Oikos offers alternative sources of income and supports women to start small food preparation businesses, and seeks other projects such as mangrove honey with beehives made and installed by the community.
It is during a visit to Cabaceira Pequena that José Junior rediscovers the plastic plague.
Raul Nato occupies one of the sandy streets with a mountain of plastic trash, which he buys to resell with the help of a small army of children and youth who turn and sort each piece.
From this and other locations, he sends everything to Nampula, the provincial capital, 200 kilometers away, where industrial plants recycle waste to produce new tools.
Raul exchanges contact with José, who explains that there is a new recycling shop on the other side of the bay that wants to recycle what he accumulates.
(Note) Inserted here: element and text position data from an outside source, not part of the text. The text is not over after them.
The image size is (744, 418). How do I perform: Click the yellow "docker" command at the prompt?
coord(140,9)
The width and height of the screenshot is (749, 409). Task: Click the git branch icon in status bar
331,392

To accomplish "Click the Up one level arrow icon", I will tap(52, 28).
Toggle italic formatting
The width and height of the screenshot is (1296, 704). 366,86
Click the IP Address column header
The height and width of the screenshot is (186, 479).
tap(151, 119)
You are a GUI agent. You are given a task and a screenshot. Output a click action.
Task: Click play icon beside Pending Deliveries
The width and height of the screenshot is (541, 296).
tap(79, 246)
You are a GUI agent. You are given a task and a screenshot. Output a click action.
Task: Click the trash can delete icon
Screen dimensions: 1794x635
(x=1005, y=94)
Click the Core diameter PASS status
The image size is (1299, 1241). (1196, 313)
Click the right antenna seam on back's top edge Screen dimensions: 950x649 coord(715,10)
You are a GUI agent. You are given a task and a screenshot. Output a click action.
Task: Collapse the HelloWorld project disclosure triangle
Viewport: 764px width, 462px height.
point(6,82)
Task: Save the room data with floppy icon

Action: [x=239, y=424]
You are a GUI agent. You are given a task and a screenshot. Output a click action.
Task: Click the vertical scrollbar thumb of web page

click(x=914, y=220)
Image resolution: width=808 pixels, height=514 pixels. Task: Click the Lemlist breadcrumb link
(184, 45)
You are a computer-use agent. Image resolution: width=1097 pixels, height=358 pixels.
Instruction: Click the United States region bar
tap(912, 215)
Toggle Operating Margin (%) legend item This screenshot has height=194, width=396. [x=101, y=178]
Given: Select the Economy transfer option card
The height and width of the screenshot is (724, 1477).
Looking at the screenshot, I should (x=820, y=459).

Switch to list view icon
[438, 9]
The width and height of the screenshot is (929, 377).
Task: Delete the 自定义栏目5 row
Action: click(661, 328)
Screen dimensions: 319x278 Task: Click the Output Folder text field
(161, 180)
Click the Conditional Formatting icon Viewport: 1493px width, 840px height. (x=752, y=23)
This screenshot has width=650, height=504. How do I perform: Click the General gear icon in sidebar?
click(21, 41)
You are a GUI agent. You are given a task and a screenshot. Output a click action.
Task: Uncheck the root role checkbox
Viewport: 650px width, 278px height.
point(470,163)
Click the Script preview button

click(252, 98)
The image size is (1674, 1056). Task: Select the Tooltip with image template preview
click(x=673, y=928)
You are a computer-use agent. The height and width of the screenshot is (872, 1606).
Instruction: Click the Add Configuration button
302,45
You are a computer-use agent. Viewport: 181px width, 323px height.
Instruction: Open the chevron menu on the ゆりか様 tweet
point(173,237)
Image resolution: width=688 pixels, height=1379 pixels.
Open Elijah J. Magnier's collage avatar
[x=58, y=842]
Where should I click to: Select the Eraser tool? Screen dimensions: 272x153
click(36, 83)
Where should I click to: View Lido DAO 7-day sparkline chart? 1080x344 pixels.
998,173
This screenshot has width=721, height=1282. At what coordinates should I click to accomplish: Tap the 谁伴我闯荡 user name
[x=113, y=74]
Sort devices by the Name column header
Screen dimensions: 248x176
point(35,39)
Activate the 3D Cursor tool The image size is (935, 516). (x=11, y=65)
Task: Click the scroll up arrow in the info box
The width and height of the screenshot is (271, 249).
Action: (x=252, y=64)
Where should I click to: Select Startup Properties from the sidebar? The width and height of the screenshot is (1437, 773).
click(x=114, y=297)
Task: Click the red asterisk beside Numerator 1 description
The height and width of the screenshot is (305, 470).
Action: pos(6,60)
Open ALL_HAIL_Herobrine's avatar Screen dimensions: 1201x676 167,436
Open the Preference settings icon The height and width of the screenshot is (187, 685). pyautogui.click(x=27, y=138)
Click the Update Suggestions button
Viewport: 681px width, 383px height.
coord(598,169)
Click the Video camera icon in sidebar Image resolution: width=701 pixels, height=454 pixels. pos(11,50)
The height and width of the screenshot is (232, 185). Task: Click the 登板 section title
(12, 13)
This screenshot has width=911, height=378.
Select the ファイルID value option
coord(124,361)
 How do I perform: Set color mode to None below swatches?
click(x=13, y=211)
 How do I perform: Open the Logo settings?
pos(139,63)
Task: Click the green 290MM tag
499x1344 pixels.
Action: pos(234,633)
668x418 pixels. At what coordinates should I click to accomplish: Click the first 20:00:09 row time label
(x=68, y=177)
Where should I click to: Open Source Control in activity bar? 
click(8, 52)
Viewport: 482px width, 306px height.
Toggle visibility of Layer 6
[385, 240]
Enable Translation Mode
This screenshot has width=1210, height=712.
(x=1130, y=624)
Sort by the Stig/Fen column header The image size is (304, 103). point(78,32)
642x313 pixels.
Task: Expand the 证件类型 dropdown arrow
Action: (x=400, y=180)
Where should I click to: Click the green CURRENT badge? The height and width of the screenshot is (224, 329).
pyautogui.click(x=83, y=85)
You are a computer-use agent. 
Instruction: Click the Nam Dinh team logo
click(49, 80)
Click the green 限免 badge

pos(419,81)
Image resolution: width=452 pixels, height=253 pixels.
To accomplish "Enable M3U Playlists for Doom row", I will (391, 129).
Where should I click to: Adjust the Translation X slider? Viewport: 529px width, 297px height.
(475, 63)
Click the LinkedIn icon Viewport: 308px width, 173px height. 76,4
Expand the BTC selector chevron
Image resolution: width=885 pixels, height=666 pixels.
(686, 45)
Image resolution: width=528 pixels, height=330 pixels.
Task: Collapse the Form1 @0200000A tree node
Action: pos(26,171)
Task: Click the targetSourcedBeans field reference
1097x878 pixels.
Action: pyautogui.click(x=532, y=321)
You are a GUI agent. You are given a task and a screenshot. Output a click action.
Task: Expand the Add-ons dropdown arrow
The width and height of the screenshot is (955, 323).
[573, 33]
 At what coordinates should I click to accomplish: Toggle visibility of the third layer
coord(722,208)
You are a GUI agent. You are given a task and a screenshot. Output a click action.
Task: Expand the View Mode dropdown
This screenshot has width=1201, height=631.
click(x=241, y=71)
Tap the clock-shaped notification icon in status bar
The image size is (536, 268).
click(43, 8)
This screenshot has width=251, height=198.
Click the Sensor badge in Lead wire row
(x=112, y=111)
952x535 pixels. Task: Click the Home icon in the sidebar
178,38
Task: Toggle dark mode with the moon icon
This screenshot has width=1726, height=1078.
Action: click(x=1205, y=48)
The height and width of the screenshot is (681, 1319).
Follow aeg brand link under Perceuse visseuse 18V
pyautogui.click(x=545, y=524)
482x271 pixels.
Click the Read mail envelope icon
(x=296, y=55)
Less plastic, more fish is the formula he believes in to give the island a healthy new breath, a history that has always depended on what the sea has to offer.
Time and population will determine whether the new formula will work.
Author: Portuguese
Source: CM Jornal

I am Michael Melvin, an experienced news writer with a passion for uncovering stories and bringing them to the public. I have been working in the news industry for over five years now, and my work has been published on multiple websites. As an author at 24 News Reporters, I cover world section of current events stories that are both informative and captivating to read.